Next.js is a great choice for many projects, but not every React app needs SSR or a full framework. Sometimes all you need is a couple of protected endpoints: keep an API key off the client, verify auth, cap requests.
Vercel already runs serverless functions alongside static sites. A single rewrite rule plus Hono gives you auth, rate limiting, and AI integration in the same repo, without changing your frontend stack at all.
ERMate, an open-source AI-powered ER diagram tool, uses exactly this pattern (sources).
Project Structure
/
├── api/
│ ├── index.ts *
│ ├── middleware/
│ │ └── auth.ts
│ └── routes/
│ └── chat.ts
├── src/ *
└── vercel.json
api/index.ts is the single Vercel Function entry point. src/ is the React app. They share the repo and the deploy, nothing else.

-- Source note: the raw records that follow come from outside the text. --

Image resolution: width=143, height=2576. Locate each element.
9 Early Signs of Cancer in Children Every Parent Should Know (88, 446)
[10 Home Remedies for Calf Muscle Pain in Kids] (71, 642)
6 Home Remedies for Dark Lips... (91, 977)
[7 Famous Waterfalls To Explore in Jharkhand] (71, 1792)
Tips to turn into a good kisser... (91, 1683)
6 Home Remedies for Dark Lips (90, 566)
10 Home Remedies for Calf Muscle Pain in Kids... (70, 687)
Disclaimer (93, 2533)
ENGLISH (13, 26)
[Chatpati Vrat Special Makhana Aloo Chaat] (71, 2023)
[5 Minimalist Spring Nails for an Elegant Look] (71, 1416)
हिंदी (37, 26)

One rewrite rule funnels everything to one function:
// vercel.json
{
"rewrites": [
{ "source": "/api/:path*", "destination": "/api/index.ts" }
]
}
The Entry Point
Hono handles routing inside that single function. Auth middleware runs on every route before anything else.
// api/index.ts
import { Hono } from 'hono'
import { chatRoute } from './routes/chat.js'
import { authMiddleware } from './middleware/auth.js'
const app = new Hono().basePath('/api')
app.use('*', authMiddleware())
app.route('/chat', chatRoute)
export default app
Auth with Clerk
The middleware wraps Clerk's Hono adapter. Your secret key never leaves the server.
// api/middleware/auth.ts
import { clerkMiddleware } from '@clerk/hono'
export const authMiddleware = () =>
clerkMiddleware({
publishableKey: process.env.VITE_CLERK_PUBLISHABLE_KEY,
secretKey: process.env.CLERK_SECRET_KEY,
})
Inside a route, extract the user and gate the handler:
import { getAuth } from '@clerk/hono'
chat.post('/', async (c) => {
const auth = getAuth(c)
if (!auth?.userId) return c.json({ error: 'Unauthorized' }, 401)
// safe to proceed
})
Rate Limiting (no external service)
A plain in-memory sliding window is enough for most apps. It resets on cold start, which is fine for soft limits.
One caveat: if Vercel spins up multiple warm instances, each has its own Map, so the limit multiplies by instance count. For a soft abuse deterrent that's acceptable. For strict enforcement, swap this out for an atomic external store like Redis or Vercel KV to prevent the race condition.
const windows = new Map<string, { count: number; resetAt: number }>()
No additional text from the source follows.